If AIG is this shaky - then put them into run-off and let the rest of the market pick up their business. There is no shortage of other insurance companies out there.

But to prop them up makes me fear one thing - AIG will hurt the entire market trying to get cash from new or renewed business. If AIG cannot point out that they are stable, solid, secure and a great place to insure your business, etc., than what can they do? They can only do one thing - write business cheaper than anyone else.

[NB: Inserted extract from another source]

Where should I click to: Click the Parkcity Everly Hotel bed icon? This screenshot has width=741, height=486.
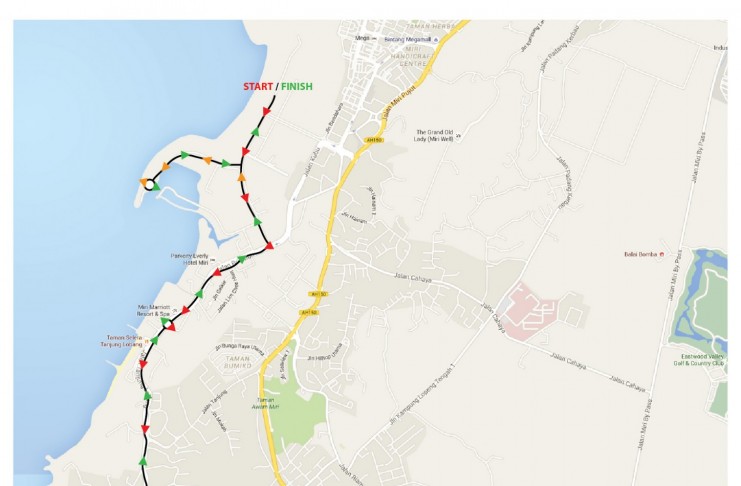[213, 260]
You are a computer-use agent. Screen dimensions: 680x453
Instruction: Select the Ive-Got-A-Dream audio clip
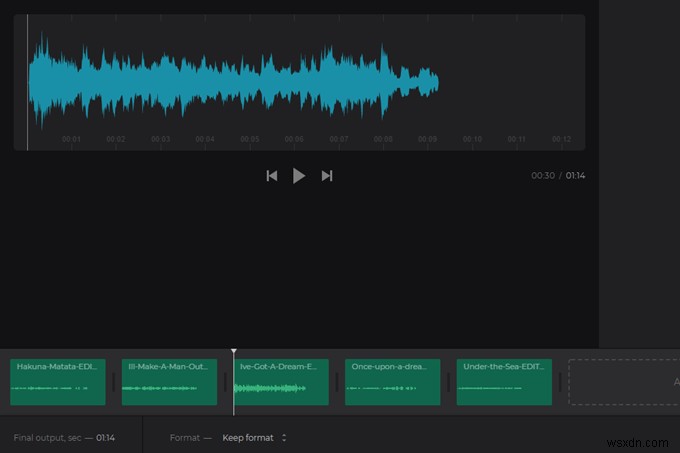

So what is wrong with that, you ask? They will be writing bad policies - the money they collect in premiums will not be enough to keep them in business/make a profit. You have to collect enough money from the premiums to back up your policy with sufficient reserves, pay your employees to handle claims, buy reinsurance, invest in your portfolio to backstop everything too. AIG has demonstrated that their investment abilities are so much flatulence wafting away on the winds of the bear market. Now they will damage everyone else by hastily writing new policies or renewing old ones too cheap. They will grasp at a few dollars right now, and will still fail in the future. What it does to everyone else is cut the amount of premiums they can get - even though they have not burned away billions already.

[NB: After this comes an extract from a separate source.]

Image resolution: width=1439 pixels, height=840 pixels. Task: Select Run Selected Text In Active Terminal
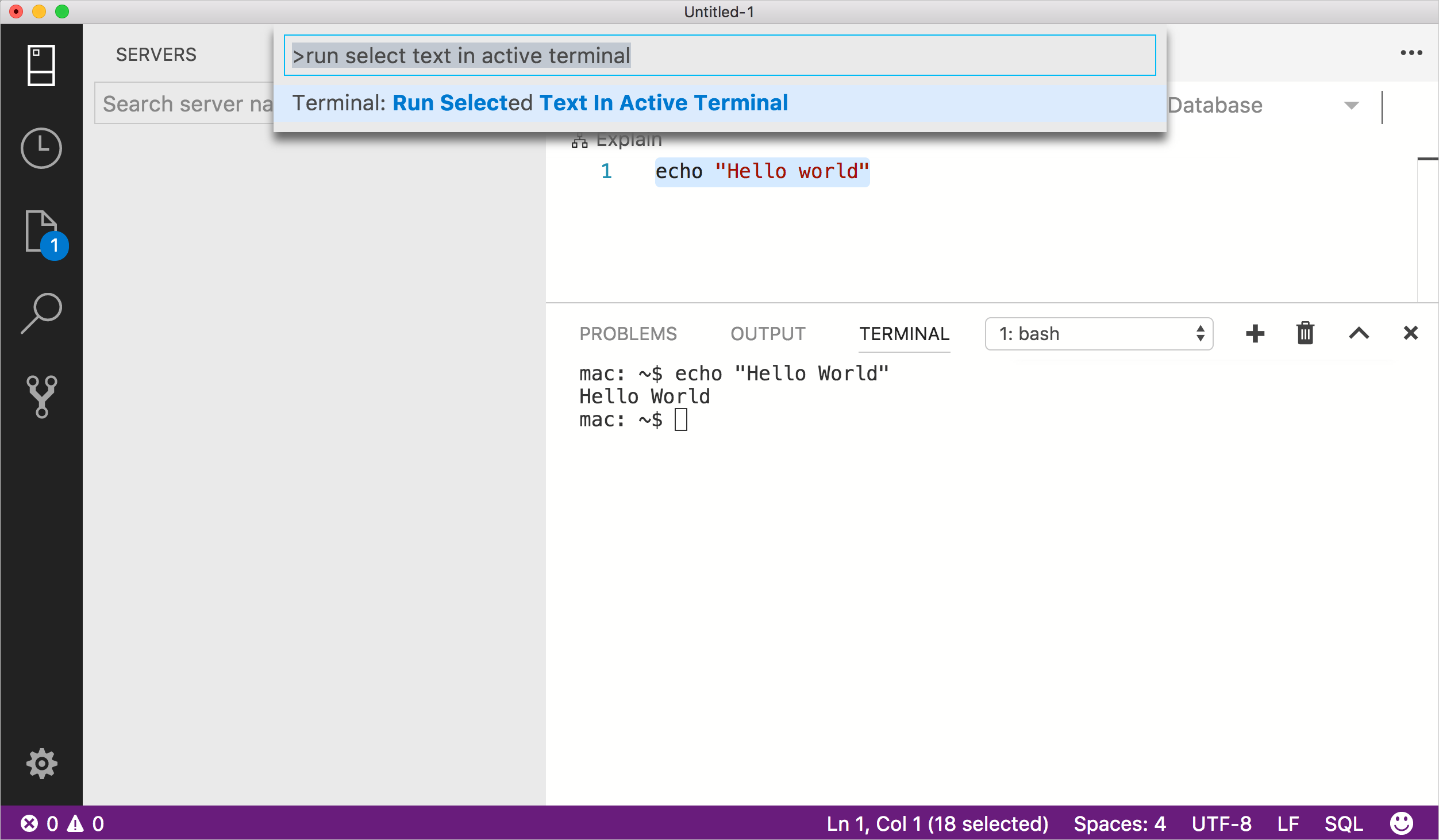[x=716, y=102]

I can only hope that the businesses out there resist the siren song of artificially low premiums now, or we will all run onto the rocks later.

5 Comments:

Anonymous Anonymous said...

But no matter how cheap the premium is, a few years down the road if I need to file a claim, are they even going to be around?

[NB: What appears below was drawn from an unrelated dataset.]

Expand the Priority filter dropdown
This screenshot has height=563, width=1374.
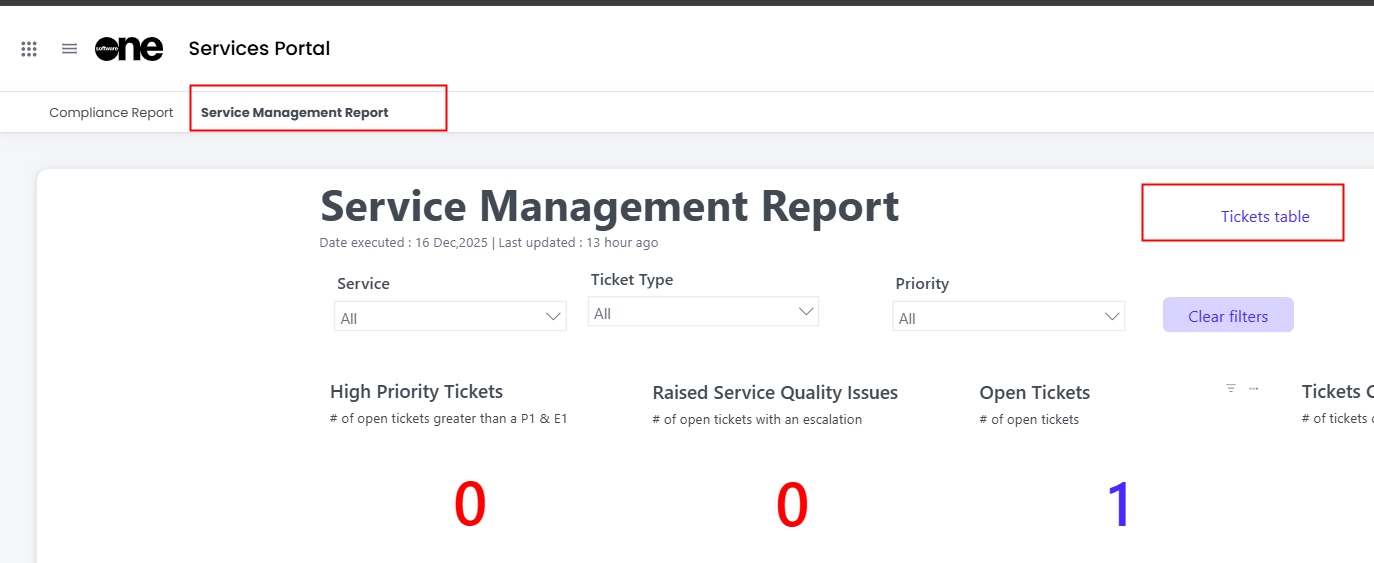point(1008,317)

And, yes, I know some people will buy the cheapest premium available -- and you know they'll advertise, like all these other companies you see now, "Oh, we care about you in these tough times, so here's our new price." Oh, puh-leeze!

(Ha,ha, the letters that I have to type in at the Word Verfication are usually just a jumble, right now it says LOOTER. Hmmm.)

Kath

2:29 PM  
Blogger LTC John said...

LOOTERs indeed. Our pitch is exactly as you describe - do you want price now, or someone who will be there later when you need it? It has worked to some extent, but I have seen companies lured in by the savings - it is a tough time to resist such.

2:40 PM  
Blogger Inner Prop said...

I had heard, "AIG is too big to let fail."

Why? I don't understand that.

I don't like any of these bailouts.

Maybe I'm confused, but isn't the market supposed to be self-policing? Good, strong, well-run companies with good product survive, no?

Maybe I need an economist.

9:27 AM  
Anonymous Anonymous said...

Inner Prop --
AIG sounds like the huge fat guy that weighed something like 500 pounds or whatever, and he wanted to go outside. So it took the entire town to haul (literally) him outside to a barge type thing on a tractor bed.

If I remember right, they went halfway up a street and the thing broke down.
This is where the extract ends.